• Problem to solve:
Your answer must consist of every line from the data below that includes the word "computer".

Saved data entries:
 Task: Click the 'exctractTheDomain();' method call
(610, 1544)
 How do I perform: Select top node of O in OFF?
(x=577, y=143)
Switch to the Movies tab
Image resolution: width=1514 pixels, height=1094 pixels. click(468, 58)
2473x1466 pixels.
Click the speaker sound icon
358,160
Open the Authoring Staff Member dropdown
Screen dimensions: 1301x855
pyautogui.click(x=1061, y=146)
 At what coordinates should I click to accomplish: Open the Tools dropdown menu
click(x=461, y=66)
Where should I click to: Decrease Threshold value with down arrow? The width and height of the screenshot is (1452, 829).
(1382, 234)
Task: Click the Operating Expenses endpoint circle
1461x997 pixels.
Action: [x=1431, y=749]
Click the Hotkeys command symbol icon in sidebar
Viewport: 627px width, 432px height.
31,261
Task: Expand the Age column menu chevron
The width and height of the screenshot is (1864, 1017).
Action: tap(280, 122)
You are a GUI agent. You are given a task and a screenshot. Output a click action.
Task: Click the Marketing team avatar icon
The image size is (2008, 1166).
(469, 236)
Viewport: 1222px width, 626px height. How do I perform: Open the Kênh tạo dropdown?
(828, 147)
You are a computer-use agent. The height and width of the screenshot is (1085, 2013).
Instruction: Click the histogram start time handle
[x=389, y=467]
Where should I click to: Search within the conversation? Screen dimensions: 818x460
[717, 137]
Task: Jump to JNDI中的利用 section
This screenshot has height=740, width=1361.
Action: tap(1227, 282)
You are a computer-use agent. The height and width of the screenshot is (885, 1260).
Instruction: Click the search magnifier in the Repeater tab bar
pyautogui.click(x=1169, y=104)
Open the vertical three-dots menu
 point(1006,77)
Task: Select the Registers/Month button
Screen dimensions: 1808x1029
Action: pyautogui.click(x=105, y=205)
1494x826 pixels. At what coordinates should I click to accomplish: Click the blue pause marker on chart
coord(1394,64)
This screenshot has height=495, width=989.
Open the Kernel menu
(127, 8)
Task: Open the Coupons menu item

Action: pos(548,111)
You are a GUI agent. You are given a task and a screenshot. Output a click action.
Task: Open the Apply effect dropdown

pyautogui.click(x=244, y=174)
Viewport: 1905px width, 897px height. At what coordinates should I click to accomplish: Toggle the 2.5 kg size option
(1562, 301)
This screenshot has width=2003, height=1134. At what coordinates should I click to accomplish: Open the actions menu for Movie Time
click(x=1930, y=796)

• Task response:
You are a computer-use agent. The height and width of the screenshot is (1085, 2013).
You are a computer-use agent. The height and width of the screenshot is (885, 1260).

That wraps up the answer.